WORK ITEM → Repeat each record below exactly, omitting whatever pictures appear in it.

MATERIAL FOR THIS EXERCISE →
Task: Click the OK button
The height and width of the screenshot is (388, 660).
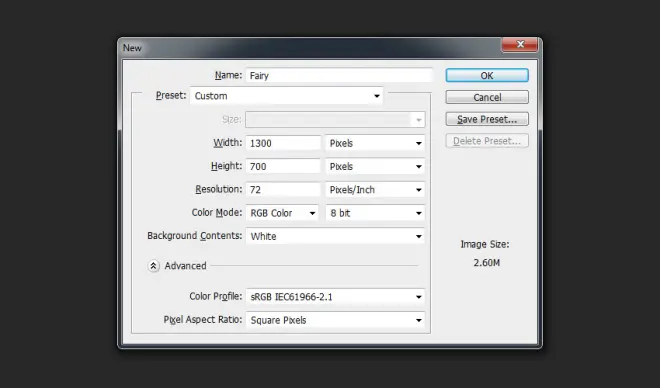Action: (x=487, y=75)
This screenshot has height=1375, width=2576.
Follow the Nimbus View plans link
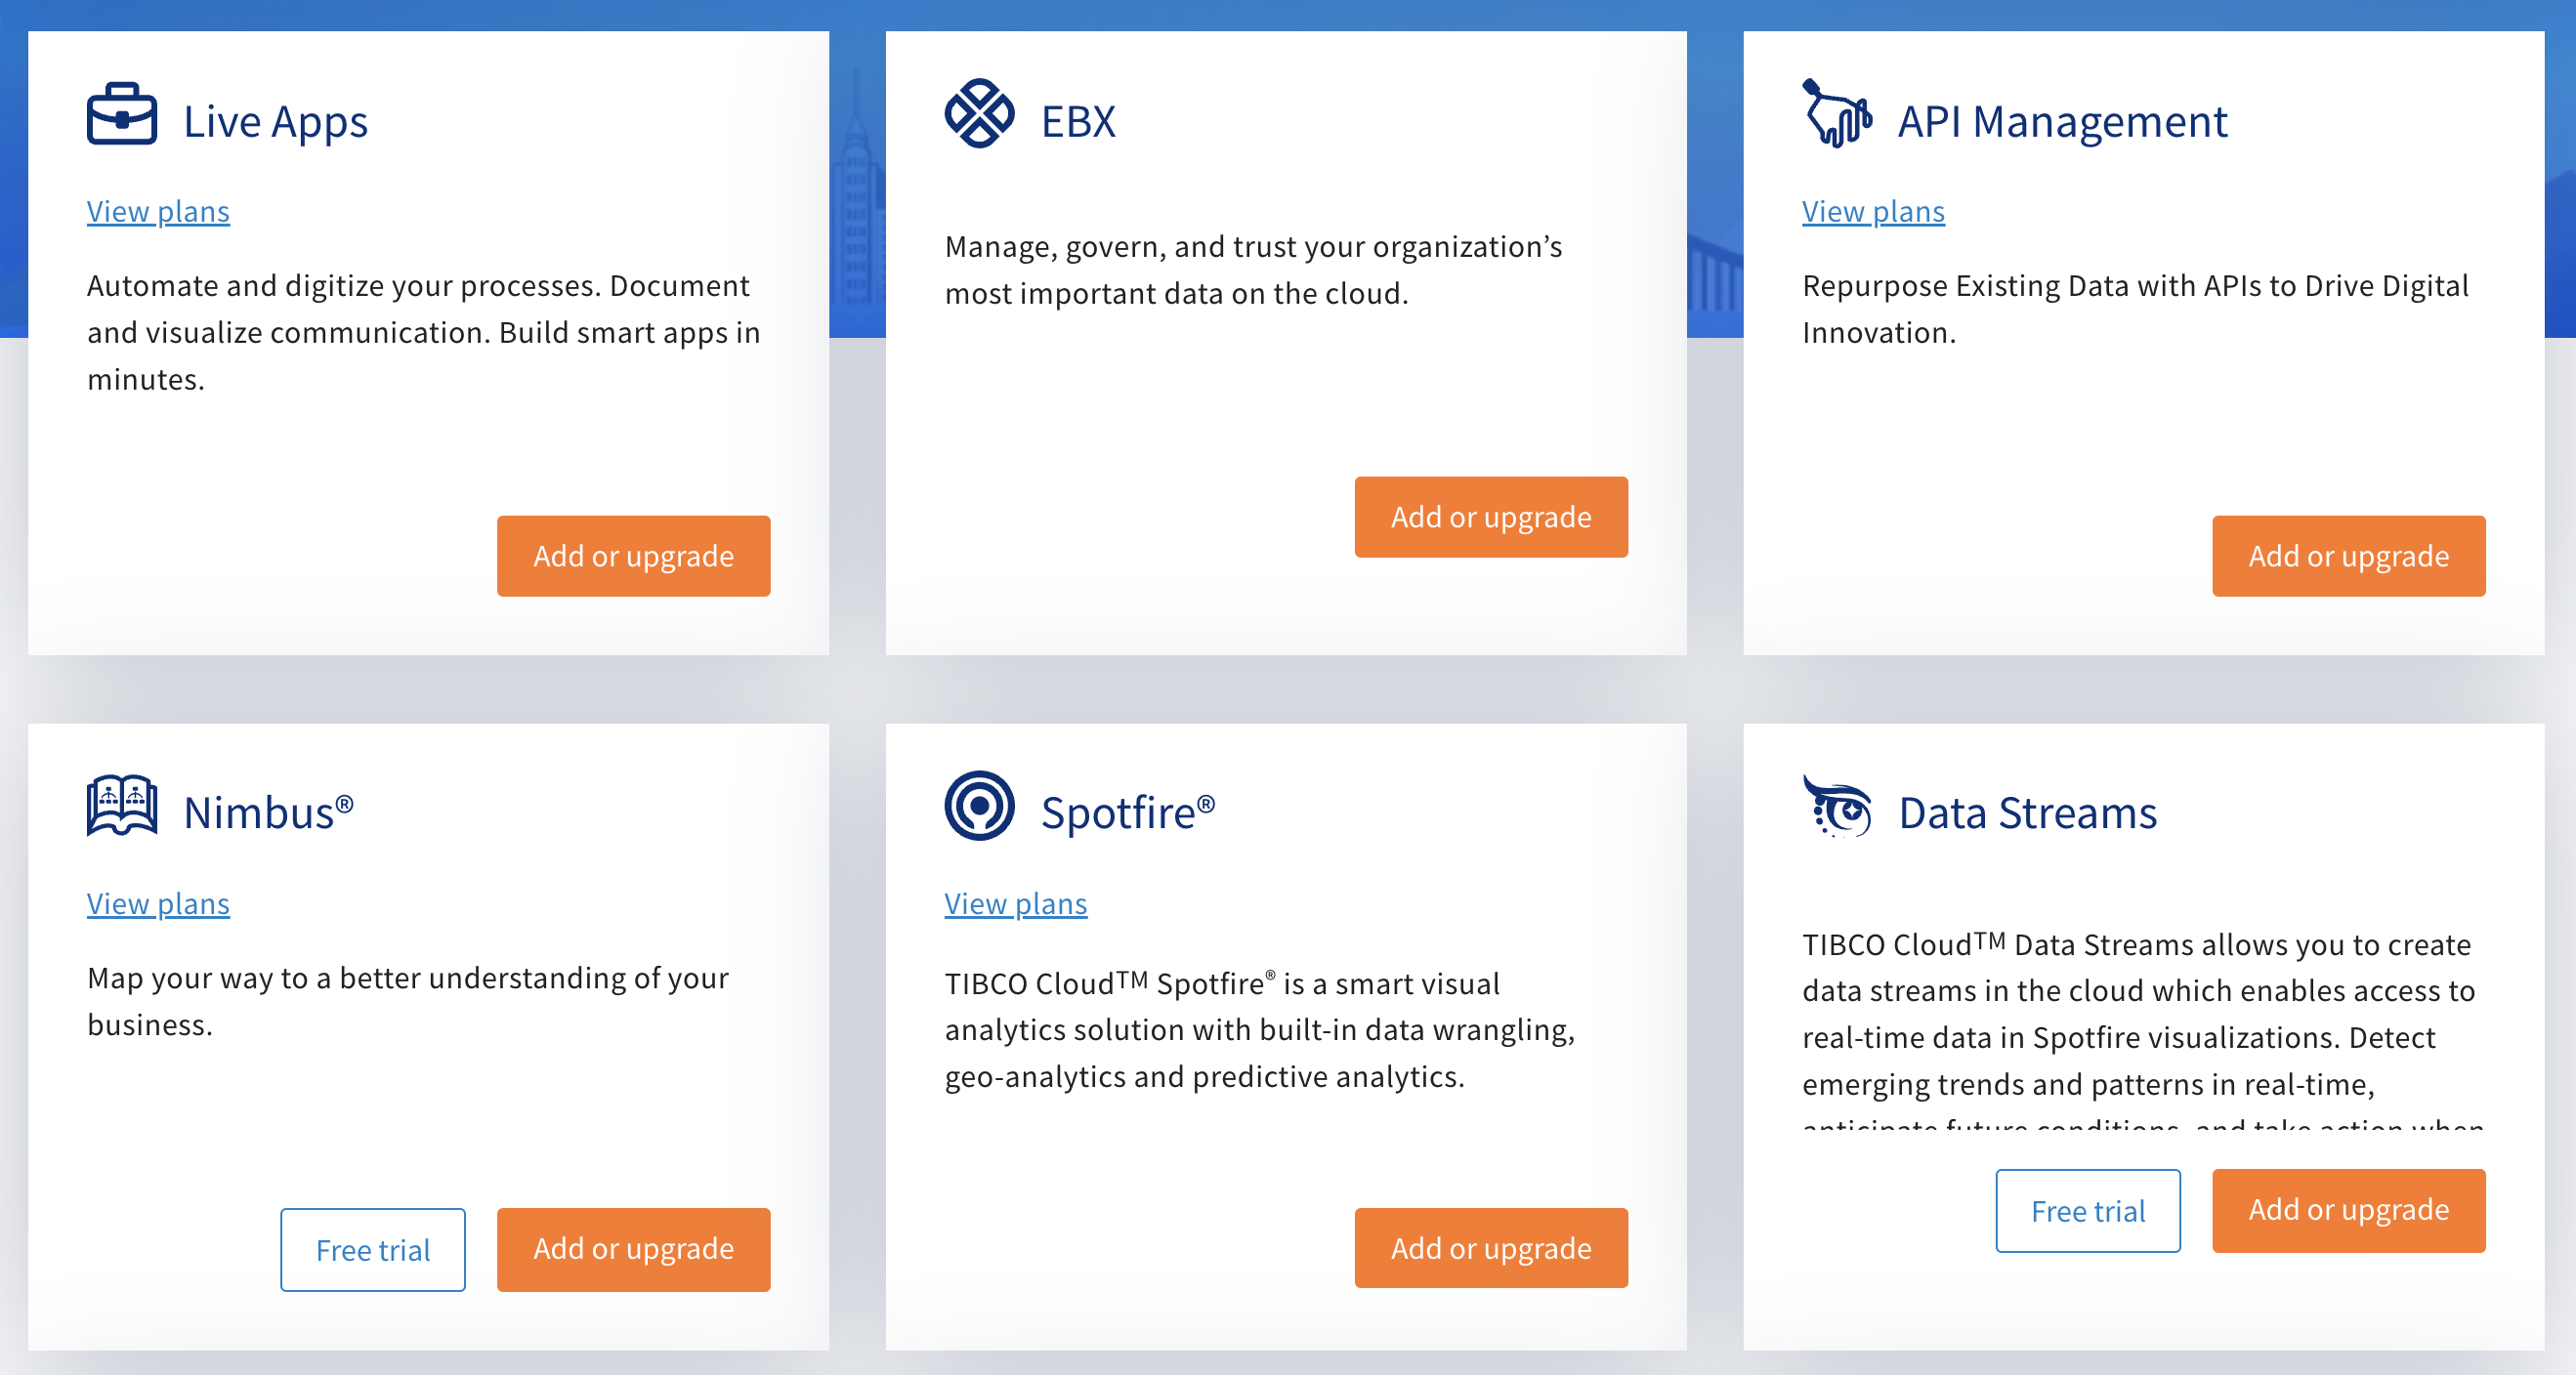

EXERCISE ANSWER →
Task: Click the OK button
The height and width of the screenshot is (388, 660).
Action: (x=487, y=75)
This screenshot has height=1375, width=2576.
Follow the Nimbus View plans link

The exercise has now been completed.